We all have a Force behind us, whether it’s as small as only wanting to toke up and score with that girl downstairs, or to find out who my father was and who I can be.

We’re all driven by something, usually unresolved, and you need to tap that emotional well to make it work, whether it’s screaming lambs in the case of Clarice, or Luke finding out who he is, and what it is that drives them has to be something they CANNOT ignore and MUST DO. Luke can’t stay on Tatoonie, if he doesn’t get off this year, then he’ll get off the next, but there’s no doubt he’s not gonna be a farmer.

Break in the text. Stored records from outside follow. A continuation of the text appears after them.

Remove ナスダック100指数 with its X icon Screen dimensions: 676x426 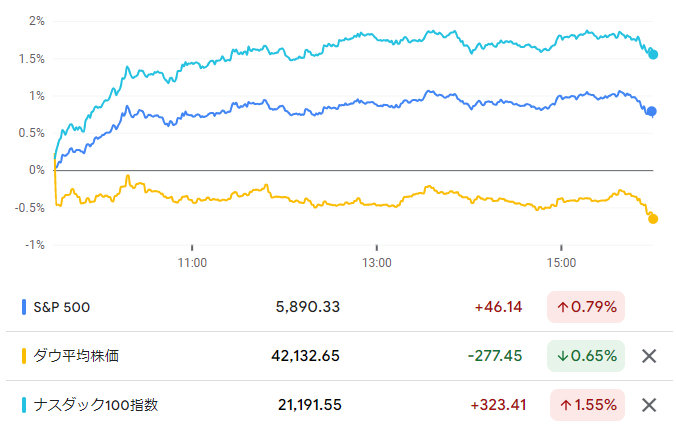click(649, 405)
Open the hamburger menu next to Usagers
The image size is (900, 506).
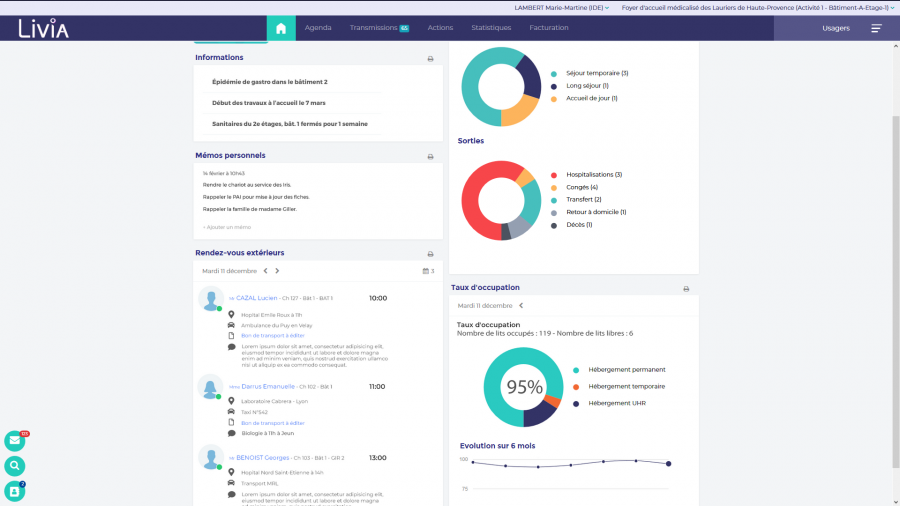pos(876,28)
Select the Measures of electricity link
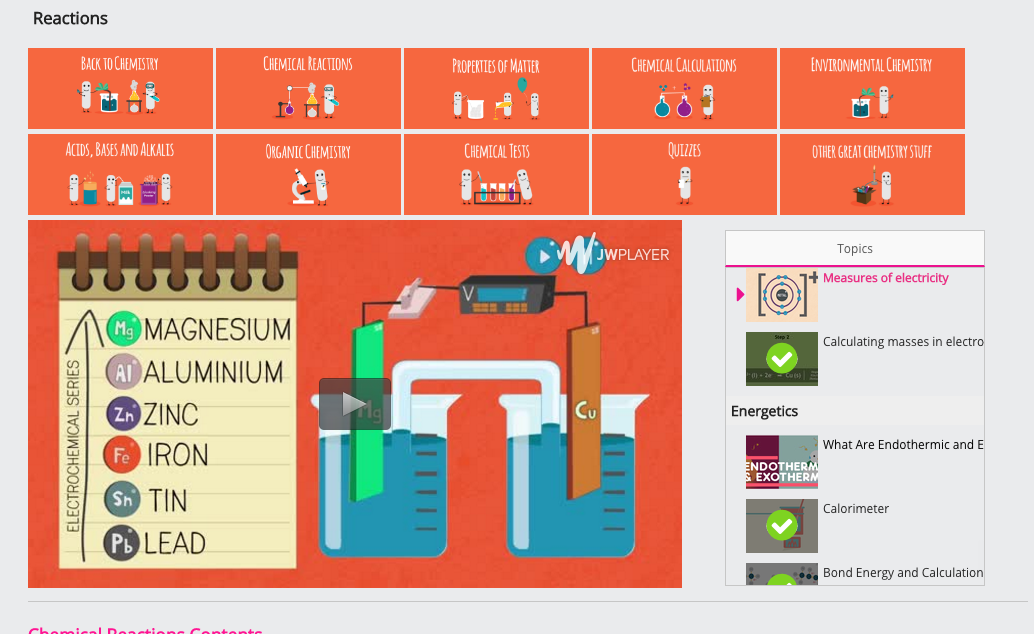Image resolution: width=1034 pixels, height=634 pixels. click(885, 278)
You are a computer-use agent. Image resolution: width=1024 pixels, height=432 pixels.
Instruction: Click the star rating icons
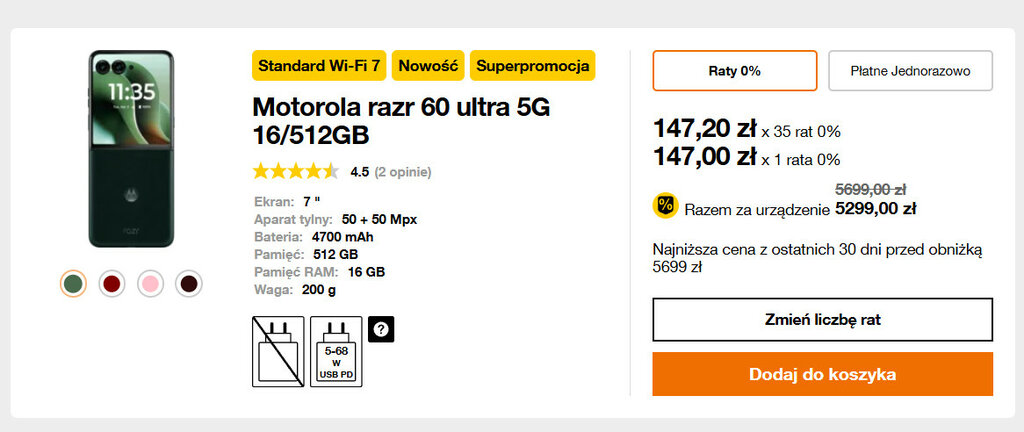tap(295, 171)
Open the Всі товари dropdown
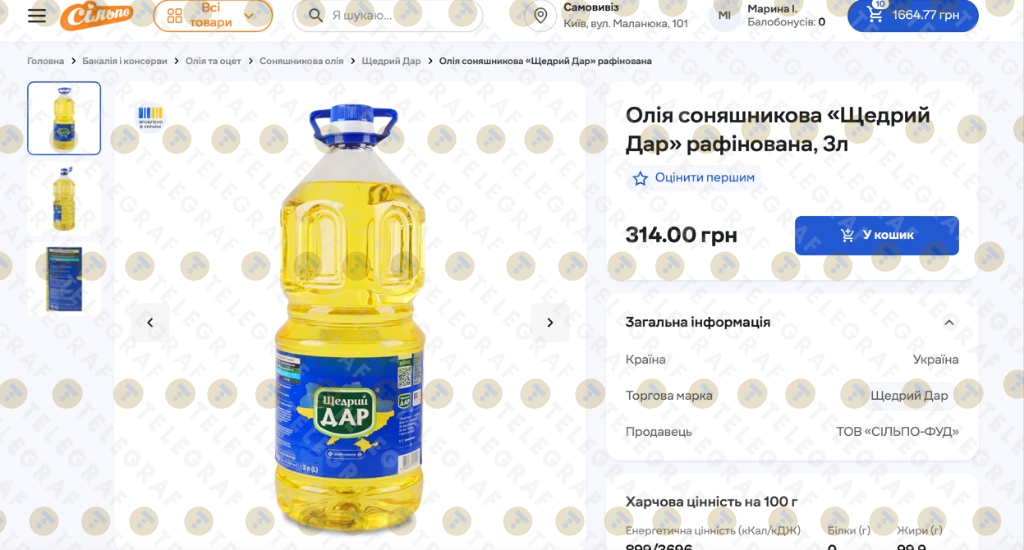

Okay, so I’m done ranting. Whew. It’s late at night and I’m just gone goofy with fatigue, so fight amongst yourselves for awhile.

To sum up.

It’s not about the goals, the goals are just steps that takes a character where he most needs to go or be . . . the motivation is the fuel that drives your hero, and all motivation is self-started, in a sense.

It that makes sense for ya, cool!

If not, we’ll try again next week with THE EMPIRE STRIKES BACK.

See you then!

*First footnote. I noticed in THE EMPIRE STRIKES BACK, while the fort on HOTH was being overrun, Han Solo had no problem grabbing Leia and dragging her off the rebel base, hollering at her the entire time. Leia obviously holds a higher place of priorities for Han than he’d care to admit, even at this early stage. Luke’s attitude is very Buddhist, while Han is “ARe you crazy? Get out of here!”

**Second footnote. I agree with Ato that the most grevious, terrible sin Lucas has done happened in THE PHANTOM MENACE, and no I’m not referring to JarJar Binks. It’s when he gives an EXPLANATION FOR THE FORCE, that it’s all these little things in young Anakin’s blood which makes the FORCE strong in him.

Bull-fucking-hockey. Destroyed the entire mythology in a nano-second. In the first three films (which happen LATER) the Force is presented as something available to us all, a presence in the universe anyone can have access to and be influenced by . . . a form of god or religion, so to speak.

And now we find out it’s simply minnows in the bloodstream and that it’s only by birthright can one be a Jedi? And Obi-Wan lied the first time he told us about it? Thousands of working class folks devastated. George sold us out.

I hated that. Defined the Force as flawed blood. Crap.

***I’m not saying movies where characters who resolve their inner conflicts DON’T WORK, so don’t get the wrong idea. I’m simply pointing out that these great movies discussed above leave that unresolved, and it actually is part of what makes them work . . . Resolving inner conflicts can be great cinema (GOOD WILL HUNTING is all about that) and truly fun, but the point to this is that most people are driven and never resolve that drive (Ari from ENTOURAGE is never gonna stop going for the top) and we love them for that, primarily.

5 Responses to “ Rapping On Writing - Goals, Motivation & “Use The Force, Luke””

  1. Andrew Bellware Says:

    “Midichlorians” feh! Sounds like a genetic synthesizer.

  2. Christina Says:

    Off topic, but J., seriously - have you heard of a new film called Foot Fist Way? I just watched the trailer and thought of you.


    Let me know what you think! (I’ll come back and actually read your post after a bit…)

  3. Joshua James Says:

    I don’t know that film, I’ll check it out . . . let me know what you think of the post when you can . . .

    Have you heard of the Mamet film RED BELT, about Juijistu?

  4. Joshua James Says:

    Sweet Jesus, I am so pissed off that someone else made FOOT FIST WAY and I didn’t!

    Damn it, that’s what I get, damn it!

    Looks hilarious.

  5. Ato Says:

    “We all want to matter.” Well said Father of Kai. I’ll take you one further… We all MUST matter. It’s in our DNA. It supercedes our need for food, water and shelter. It permeates everything we do. It goes beyond mere existence. We simply MUST matter. It’s so pervasive that it bleeds into everything we do. Yes, it’s why we act, and write, and sing, and dance- but it’s also why we marry, build monuments, give awards, throw birthday parties, bury our dead etc. Life is a constant struggle to matter. This is human. This is our STORY. The Story. The only story we have EVER told.

    So to Josh’s point: Be it Star Wars, Citizen Kane or Dude Where’s my Car (heh) the great movies are simply the ones effectively channel Our Story.